Pastor Slaughter
11-10-2024
Stewardship
Theme: What matters is knowing the Master
Text: Matthew 25:14-30
Have you borrowed something or lent something out before. I am guessing so. How do you feel if they return it and it is broken? You entrusted this item to them…and they broke your trust. You are less likely to give something to them. Or if you are the one borrowing something and someone gives you something nice, like their car, you want to make sure you take care of it. Maybe fill it up with gas. If you are really nice, maybe wash it. But why do you that? Because you want to show the person who entrusted you with it how much you appreciate it.
So which one are you? When you look at all that you have, Are you the one who returns something broken? Or are you the one who the one who goes above and beyond showing how thankful you are?
In this story Jesus told in Matthew, you see this play out. You have two faithful servants and the one unfaithful servant. What was it that made such a difference in how they acted? It’s not really the fact that the unfaithful servant was was given less then the other two. All of them were given a lot of money. Each talent was worth six thousand denarii. And a Denarius was worth one days wage.

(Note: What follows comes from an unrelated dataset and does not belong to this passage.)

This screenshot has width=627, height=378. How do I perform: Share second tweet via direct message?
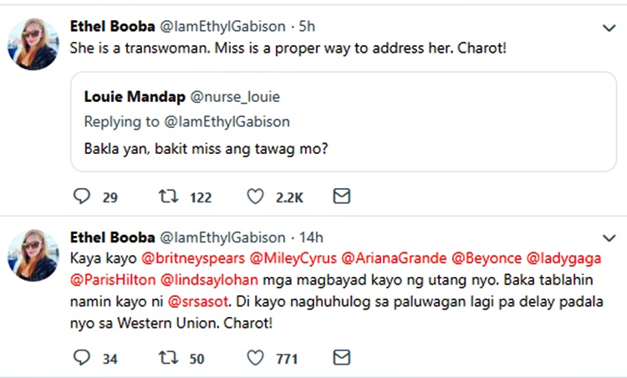[341, 358]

But look at what it says about how they used those talents. The master entrusted them to his servants. If we’re going to let the Word of God have with us, we are going to have to do some accounting about what God has entrusted to us. What gifts has given to us? Your house is God’s. Your phone is God’s. Your car is God’s. Your kids are God’s. Your abilities are God’s. Your financial assets are God’s. If you are the least bit kind and helpful to others, that gift came to you from God. If you can be compassionate when people are hurting, that gift came to you from God. The God who’s given you all you have wants to know—are you using all of it, I mean every bit of it, to give him honor and glory?
If you’re not, there’s hell to pay. The Lord is always serious about how we manage what he entrusts to us. Seven times in the New Testament Jesus repeated that hell is a place of eternal darkness and weeping and gnashing of teeth. And one of those times is here; The wicked servant’s rebellion was not dealing drugs that people overdosed on, not murder, not addiction to porn or booze. Do you know what his rebellion was? Doing nothing, that is to say not using God’s gifts for God’s glory. Essentially his rebellion was, “Leave me alone so I can do what I want!”
If you have a nice place to live, a nice car to drive, and maybe even a nice TV to watch, that’s not wrong or sinful at all. Those are gifts form God, thank God for them, and take good care of what God has given you. But also take inventory of every good thing he’s given you and figure out the answer to this question: How much of what God has given you have you buried in the ground of self-advancement or self-enjoyment rather than directing every gift you’ve been given toward the glory of God and the good of others? The first commandment that requires perfect love for God buries us in guilt when we have loved the things he has entrusted us with more then the one who gave us those blessings.
Here’s the thing about those two faithful servants. They weren’t perfect. They were sinners, too. But their story started long before their master went on a journey and entrusted them with money. There was Something that was already firmly in place, something that had been created inside them, so that when they were given that money and the master traveled abroad, the first and only thing they could think to do was to devote themselves to activities and projects that would be pleasing to him when he returned. What do you think that something was?
It just blows my mind when I think about what God gave up for us. God, the Father sending his Son. Jesus leaving behind heaven to come to this earth. To be born in the most humble of means, in the stable. That the king of the universe chose to not take up all the riches of the universe but lived a humble life, a life of service. 2 Co. 8:9 says, “For you know the grace of our Lord Jesus Christ, that though he was rich, yet for your sake he became poor, so that you through his poverty might become rich.” How did he make us rich through his poverty? It was paying for our sins.
When it came to the matter of having someone pay of your sins, there were only two ways that it go: either it would be you going to the place of weeping and gnashing of teeth, or it would be a pure and perfect substitute who would go to the place of weeping and gnashing of teeth for you. Before you were born and before he created all things, God the Father had already made that choice. On Good Friday he acted on that choice. There on that cross Jesus suffered the hell for the guilt of every counted against him. In silent suffering he was damned, and he died for you. Your Father in heaven kept you.. and cursed his Son.
That was the something those two faithful servants had seen in their master, how deep his love for them was. That’s what they knew about him before he so generously entrusted his property to them—they knew how much he loved them. That is what drove them to devote themselves so completely to working of him while he was gone. Of all the things they could every have had for themselves, hearing “well done” form him was better than anything. The master’s great love was also what the wicked servant dismissed as irrelevant and meaningless. Tragically he found other things more important to him then why God put him on earth and why God gave him what he gave him.
In the a vast array of gifts that God gives, he has distributed them in various kinds and in various amounts to all of you, because he knows just what you need to be able to serve him well. But the only thing that can take us from focusing on serving ourselves to living a life devoted to serving him with those gifts in how much Jesus loves you. In making faithful use of God’s gifts that he has given to us, what really matters is knowing the Master. Love is what’s in his heart for you. Let it be love that is in your heart for him, that leads you to go above and beyond using what has been entrusted to you! Amen.